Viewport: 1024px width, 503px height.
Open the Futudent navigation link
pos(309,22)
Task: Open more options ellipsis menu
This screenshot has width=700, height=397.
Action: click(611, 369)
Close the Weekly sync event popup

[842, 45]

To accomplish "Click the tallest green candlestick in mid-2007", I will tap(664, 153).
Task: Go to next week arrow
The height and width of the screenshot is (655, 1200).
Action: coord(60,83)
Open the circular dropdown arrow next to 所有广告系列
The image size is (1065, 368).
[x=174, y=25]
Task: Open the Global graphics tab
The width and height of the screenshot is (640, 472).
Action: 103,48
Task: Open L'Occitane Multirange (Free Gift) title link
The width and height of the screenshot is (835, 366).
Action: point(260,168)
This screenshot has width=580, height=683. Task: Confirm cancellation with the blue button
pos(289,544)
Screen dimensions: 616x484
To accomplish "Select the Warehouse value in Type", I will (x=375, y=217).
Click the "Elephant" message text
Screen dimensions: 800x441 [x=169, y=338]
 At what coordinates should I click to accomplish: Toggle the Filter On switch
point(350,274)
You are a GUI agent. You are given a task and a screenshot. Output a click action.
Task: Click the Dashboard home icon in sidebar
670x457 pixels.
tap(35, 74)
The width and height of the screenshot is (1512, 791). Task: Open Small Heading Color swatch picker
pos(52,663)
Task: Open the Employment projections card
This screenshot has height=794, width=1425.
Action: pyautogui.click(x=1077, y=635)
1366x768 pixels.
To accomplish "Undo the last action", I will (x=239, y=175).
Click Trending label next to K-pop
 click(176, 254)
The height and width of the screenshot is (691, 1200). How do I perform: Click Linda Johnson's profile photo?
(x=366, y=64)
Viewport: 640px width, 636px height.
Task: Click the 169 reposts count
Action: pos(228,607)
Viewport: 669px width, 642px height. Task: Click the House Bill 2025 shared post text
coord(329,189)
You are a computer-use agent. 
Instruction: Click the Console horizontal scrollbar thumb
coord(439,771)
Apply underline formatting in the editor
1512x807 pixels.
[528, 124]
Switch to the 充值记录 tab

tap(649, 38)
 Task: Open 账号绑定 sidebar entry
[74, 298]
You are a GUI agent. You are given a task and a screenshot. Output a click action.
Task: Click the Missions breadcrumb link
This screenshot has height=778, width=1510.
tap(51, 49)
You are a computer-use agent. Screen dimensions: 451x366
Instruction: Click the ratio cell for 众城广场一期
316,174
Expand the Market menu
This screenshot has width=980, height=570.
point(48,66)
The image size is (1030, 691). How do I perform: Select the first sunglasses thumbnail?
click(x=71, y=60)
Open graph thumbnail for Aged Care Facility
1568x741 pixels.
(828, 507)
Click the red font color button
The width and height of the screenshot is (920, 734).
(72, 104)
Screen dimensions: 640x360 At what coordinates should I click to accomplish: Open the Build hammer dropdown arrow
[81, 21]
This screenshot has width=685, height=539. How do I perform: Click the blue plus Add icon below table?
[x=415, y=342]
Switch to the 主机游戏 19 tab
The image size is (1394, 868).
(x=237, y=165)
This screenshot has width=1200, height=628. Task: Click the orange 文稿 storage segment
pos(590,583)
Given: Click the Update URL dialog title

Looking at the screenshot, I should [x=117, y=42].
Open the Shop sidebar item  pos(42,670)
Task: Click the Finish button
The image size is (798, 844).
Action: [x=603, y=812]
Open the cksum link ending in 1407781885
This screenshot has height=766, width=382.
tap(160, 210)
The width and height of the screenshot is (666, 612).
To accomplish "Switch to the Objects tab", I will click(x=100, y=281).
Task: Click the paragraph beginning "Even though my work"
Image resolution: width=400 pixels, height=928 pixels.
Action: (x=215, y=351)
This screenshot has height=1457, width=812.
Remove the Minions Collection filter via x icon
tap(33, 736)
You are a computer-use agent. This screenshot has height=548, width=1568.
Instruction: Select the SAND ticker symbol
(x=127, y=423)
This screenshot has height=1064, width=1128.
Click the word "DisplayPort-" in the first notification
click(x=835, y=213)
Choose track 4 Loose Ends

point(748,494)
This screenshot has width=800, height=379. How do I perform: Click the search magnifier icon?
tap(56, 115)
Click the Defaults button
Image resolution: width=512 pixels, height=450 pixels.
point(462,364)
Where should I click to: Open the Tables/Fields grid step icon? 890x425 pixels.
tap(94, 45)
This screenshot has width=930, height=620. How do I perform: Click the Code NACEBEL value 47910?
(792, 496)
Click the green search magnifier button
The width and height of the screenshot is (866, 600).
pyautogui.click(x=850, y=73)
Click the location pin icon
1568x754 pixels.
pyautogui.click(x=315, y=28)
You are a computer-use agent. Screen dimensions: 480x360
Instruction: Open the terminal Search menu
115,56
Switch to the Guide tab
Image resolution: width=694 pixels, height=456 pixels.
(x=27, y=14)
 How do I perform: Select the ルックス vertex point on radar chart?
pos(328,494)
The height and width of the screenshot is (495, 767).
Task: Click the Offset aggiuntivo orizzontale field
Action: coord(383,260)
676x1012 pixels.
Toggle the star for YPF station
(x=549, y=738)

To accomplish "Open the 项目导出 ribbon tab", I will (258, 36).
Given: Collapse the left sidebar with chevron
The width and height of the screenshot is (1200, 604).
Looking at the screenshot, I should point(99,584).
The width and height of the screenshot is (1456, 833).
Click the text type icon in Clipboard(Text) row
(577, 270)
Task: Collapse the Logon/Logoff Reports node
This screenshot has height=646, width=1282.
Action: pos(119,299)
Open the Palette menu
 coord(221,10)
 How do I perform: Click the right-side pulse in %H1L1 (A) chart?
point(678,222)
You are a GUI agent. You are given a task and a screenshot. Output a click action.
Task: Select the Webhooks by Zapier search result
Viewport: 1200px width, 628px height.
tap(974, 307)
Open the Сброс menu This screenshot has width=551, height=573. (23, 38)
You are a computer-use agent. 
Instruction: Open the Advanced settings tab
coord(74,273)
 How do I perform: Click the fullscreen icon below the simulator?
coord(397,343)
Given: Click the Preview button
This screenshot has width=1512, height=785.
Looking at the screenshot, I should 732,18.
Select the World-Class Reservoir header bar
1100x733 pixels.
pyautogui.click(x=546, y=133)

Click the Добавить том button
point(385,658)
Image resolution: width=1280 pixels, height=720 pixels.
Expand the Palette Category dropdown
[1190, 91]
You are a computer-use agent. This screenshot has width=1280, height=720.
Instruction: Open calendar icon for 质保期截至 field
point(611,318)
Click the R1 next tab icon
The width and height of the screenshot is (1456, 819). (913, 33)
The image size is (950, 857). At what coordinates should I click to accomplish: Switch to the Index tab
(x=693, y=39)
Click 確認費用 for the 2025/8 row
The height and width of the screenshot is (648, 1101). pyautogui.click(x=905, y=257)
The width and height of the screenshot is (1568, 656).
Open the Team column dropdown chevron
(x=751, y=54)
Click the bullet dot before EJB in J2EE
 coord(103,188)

* * * *

> _TASK BRIEF_
Print the data above again, with nothing altered and nothing left out.

> _SOLUTION_
Viewport: 1024px width, 503px height.
Open the Futudent navigation link
pos(309,22)
Task: Open more options ellipsis menu
This screenshot has width=700, height=397.
Action: click(611, 369)
Close the Weekly sync event popup

[842, 45]

To accomplish "Click the tallest green candlestick in mid-2007", I will tap(664, 153).
Task: Go to next week arrow
The height and width of the screenshot is (655, 1200).
Action: coord(60,83)
Open the circular dropdown arrow next to 所有广告系列
The image size is (1065, 368).
[x=174, y=25]
Task: Open the Global graphics tab
The width and height of the screenshot is (640, 472).
Action: 103,48
Task: Open L'Occitane Multirange (Free Gift) title link
The width and height of the screenshot is (835, 366).
Action: point(260,168)
This screenshot has width=580, height=683. Task: Confirm cancellation with the blue button
pos(289,544)
Screen dimensions: 616x484
To accomplish "Select the Warehouse value in Type", I will (x=375, y=217).
Click the "Elephant" message text
Screen dimensions: 800x441 [x=169, y=338]
 At what coordinates should I click to accomplish: Toggle the Filter On switch
point(350,274)
You are a GUI agent. You are given a task and a screenshot. Output a click action.
Task: Click the Dashboard home icon in sidebar
670x457 pixels.
tap(35, 74)
The width and height of the screenshot is (1512, 791). Task: Open Small Heading Color swatch picker
pos(52,663)
Task: Open the Employment projections card
This screenshot has height=794, width=1425.
Action: pyautogui.click(x=1077, y=635)
1366x768 pixels.
To accomplish "Undo the last action", I will (x=239, y=175).
Click Trending label next to K-pop
 click(176, 254)
The height and width of the screenshot is (691, 1200). How do I perform: Click Linda Johnson's profile photo?
(x=366, y=64)
Viewport: 640px width, 636px height.
Task: Click the 169 reposts count
Action: pos(228,607)
Viewport: 669px width, 642px height. Task: Click the House Bill 2025 shared post text
coord(329,189)
You are a computer-use agent. 
Instruction: Click the Console horizontal scrollbar thumb
coord(439,771)
Apply underline formatting in the editor
1512x807 pixels.
[528, 124]
Switch to the 充值记录 tab

tap(649, 38)
 Task: Open 账号绑定 sidebar entry
[74, 298]
You are a GUI agent. You are given a task and a screenshot. Output a click action.
Task: Click the Missions breadcrumb link
This screenshot has height=778, width=1510.
tap(51, 49)
You are a computer-use agent. Screen dimensions: 451x366
Instruction: Click the ratio cell for 众城广场一期
316,174
Expand the Market menu
This screenshot has width=980, height=570.
point(48,66)
The image size is (1030, 691). How do I perform: Select the first sunglasses thumbnail?
click(x=71, y=60)
Open graph thumbnail for Aged Care Facility
1568x741 pixels.
(828, 507)
Click the red font color button
The width and height of the screenshot is (920, 734).
(72, 104)
Screen dimensions: 640x360 At what coordinates should I click to accomplish: Open the Build hammer dropdown arrow
[81, 21]
This screenshot has width=685, height=539. How do I perform: Click the blue plus Add icon below table?
[x=415, y=342]
Switch to the 主机游戏 19 tab
The image size is (1394, 868).
(x=237, y=165)
This screenshot has width=1200, height=628. Task: Click the orange 文稿 storage segment
pos(590,583)
Given: Click the Update URL dialog title

Looking at the screenshot, I should [x=117, y=42].
Open the Shop sidebar item  pos(42,670)
Task: Click the Finish button
The image size is (798, 844).
Action: [x=603, y=812]
Open the cksum link ending in 1407781885
This screenshot has height=766, width=382.
tap(160, 210)
The width and height of the screenshot is (666, 612).
To accomplish "Switch to the Objects tab", I will click(x=100, y=281).
Task: Click the paragraph beginning "Even though my work"
Image resolution: width=400 pixels, height=928 pixels.
Action: (x=215, y=351)
This screenshot has height=1457, width=812.
Remove the Minions Collection filter via x icon
tap(33, 736)
You are a computer-use agent. This screenshot has height=548, width=1568.
Instruction: Select the SAND ticker symbol
(x=127, y=423)
This screenshot has height=1064, width=1128.
Click the word "DisplayPort-" in the first notification
click(x=835, y=213)
Choose track 4 Loose Ends

point(748,494)
This screenshot has width=800, height=379. How do I perform: Click the search magnifier icon?
tap(56, 115)
Click the Defaults button
Image resolution: width=512 pixels, height=450 pixels.
point(462,364)
Where should I click to: Open the Tables/Fields grid step icon? 890x425 pixels.
tap(94, 45)
This screenshot has width=930, height=620. How do I perform: Click the Code NACEBEL value 47910?
(792, 496)
Click the green search magnifier button
The width and height of the screenshot is (866, 600).
pyautogui.click(x=850, y=73)
Click the location pin icon
1568x754 pixels.
pyautogui.click(x=315, y=28)
You are a computer-use agent. Screen dimensions: 480x360
Instruction: Open the terminal Search menu
115,56
Switch to the Guide tab
Image resolution: width=694 pixels, height=456 pixels.
(x=27, y=14)
 How do I perform: Select the ルックス vertex point on radar chart?
pos(328,494)
The height and width of the screenshot is (495, 767).
Task: Click the Offset aggiuntivo orizzontale field
Action: coord(383,260)
676x1012 pixels.
Toggle the star for YPF station
(x=549, y=738)

To accomplish "Open the 项目导出 ribbon tab", I will (258, 36).
Given: Collapse the left sidebar with chevron
The width and height of the screenshot is (1200, 604).
Looking at the screenshot, I should point(99,584).
The width and height of the screenshot is (1456, 833).
Click the text type icon in Clipboard(Text) row
(577, 270)
Task: Collapse the Logon/Logoff Reports node
This screenshot has height=646, width=1282.
Action: pos(119,299)
Open the Palette menu
 coord(221,10)
 How do I perform: Click the right-side pulse in %H1L1 (A) chart?
point(678,222)
You are a GUI agent. You are given a task and a screenshot. Output a click action.
Task: Select the Webhooks by Zapier search result
Viewport: 1200px width, 628px height.
tap(974, 307)
Open the Сброс menu This screenshot has width=551, height=573. (23, 38)
You are a computer-use agent. 
Instruction: Open the Advanced settings tab
coord(74,273)
 How do I perform: Click the fullscreen icon below the simulator?
coord(397,343)
Given: Click the Preview button
This screenshot has width=1512, height=785.
Looking at the screenshot, I should 732,18.
Select the World-Class Reservoir header bar
1100x733 pixels.
pyautogui.click(x=546, y=133)

Click the Добавить том button
point(385,658)
Image resolution: width=1280 pixels, height=720 pixels.
Expand the Palette Category dropdown
[1190, 91]
You are a computer-use agent. This screenshot has width=1280, height=720.
Instruction: Open calendar icon for 质保期截至 field
point(611,318)
Click the R1 next tab icon
The width and height of the screenshot is (1456, 819). (913, 33)
The image size is (950, 857). At what coordinates should I click to accomplish: Switch to the Index tab
(x=693, y=39)
Click 確認費用 for the 2025/8 row
The height and width of the screenshot is (648, 1101). pyautogui.click(x=905, y=257)
The width and height of the screenshot is (1568, 656).
Open the Team column dropdown chevron
(x=751, y=54)
Click the bullet dot before EJB in J2EE
 coord(103,188)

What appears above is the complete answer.